> [Written problem]: Rewrite the stretch of lines from the one containing "You are a GUI" through the end of the lines below as a numbered list, leaving out blank lines and pictures.

> [Input for this task]:
-- Start --
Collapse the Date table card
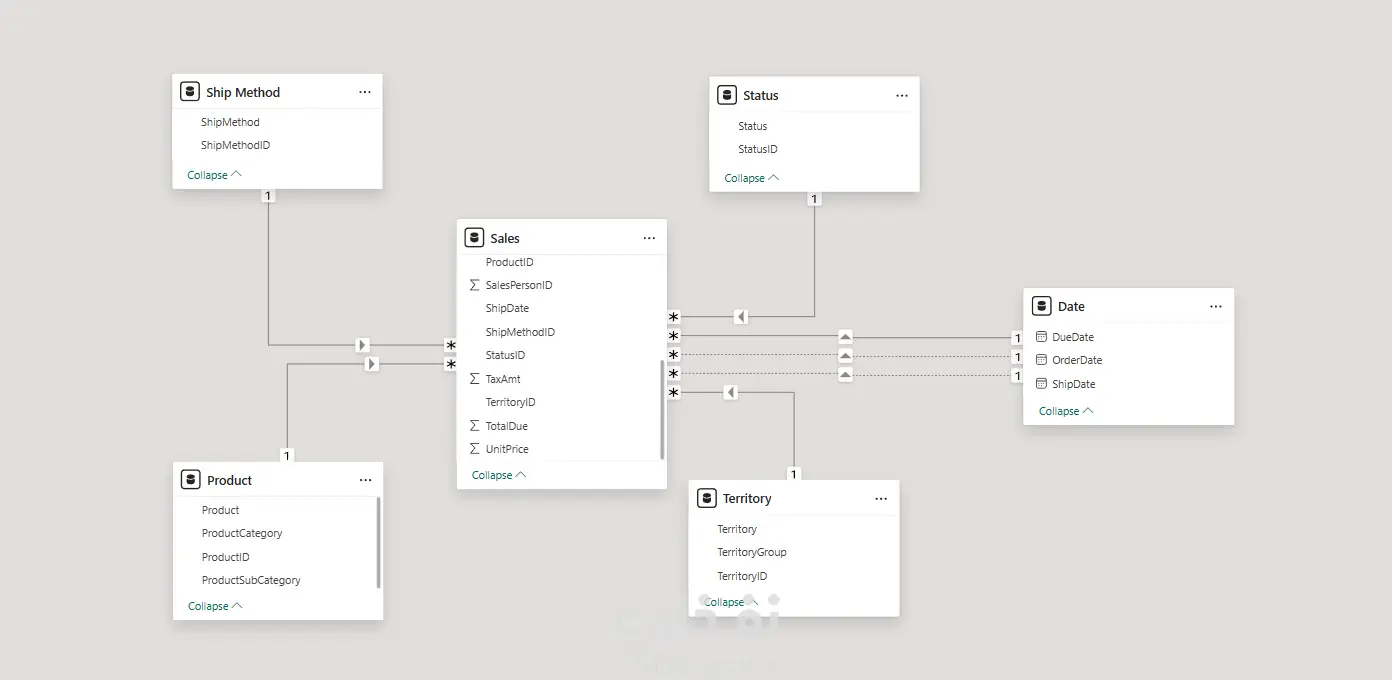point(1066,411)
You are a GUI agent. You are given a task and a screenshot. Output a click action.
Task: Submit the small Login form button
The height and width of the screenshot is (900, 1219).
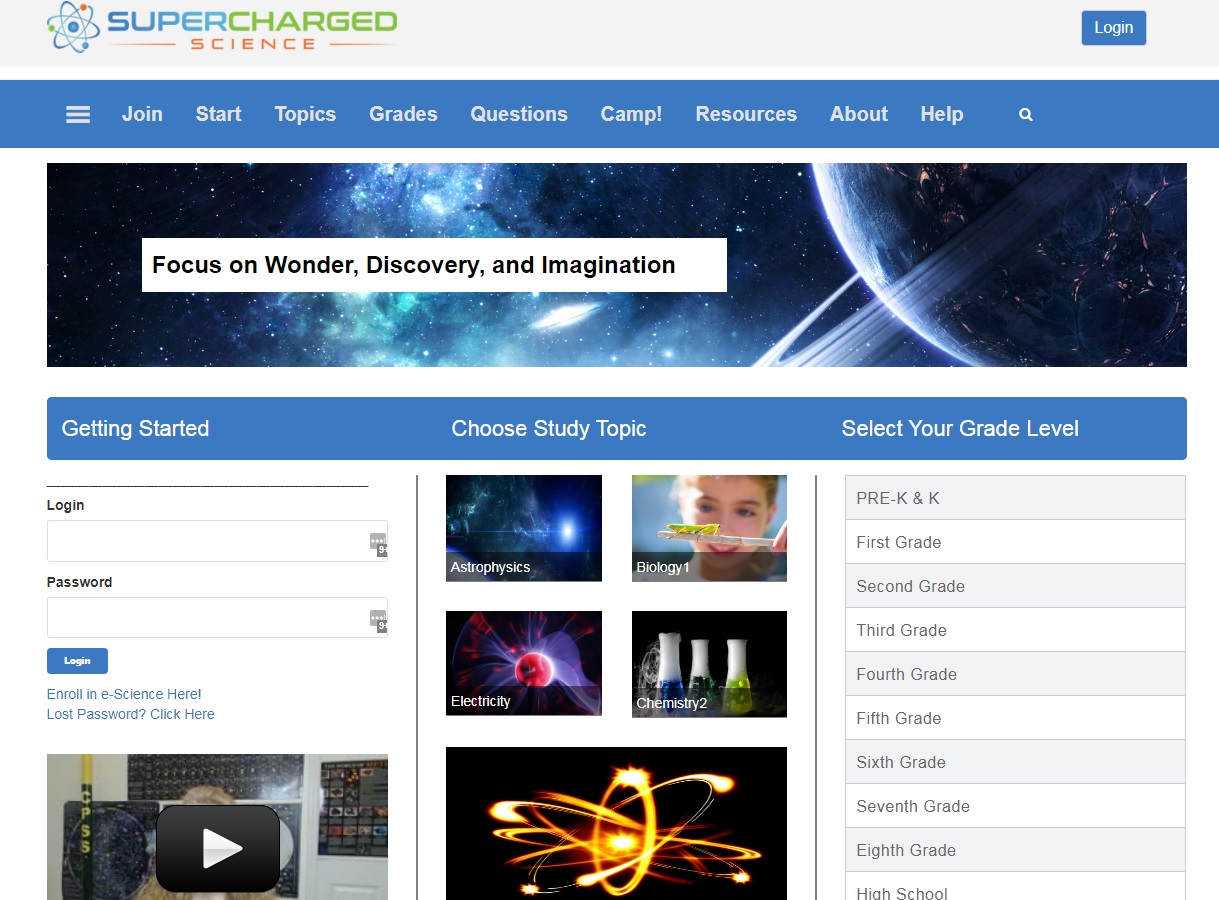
-- End --
> [Response to this task]:
1. You are a GUI agent. You are given a task and a screenshot. Output a click action.
2. Task: Submit the small Login form button
3. The height and width of the screenshot is (900, 1219).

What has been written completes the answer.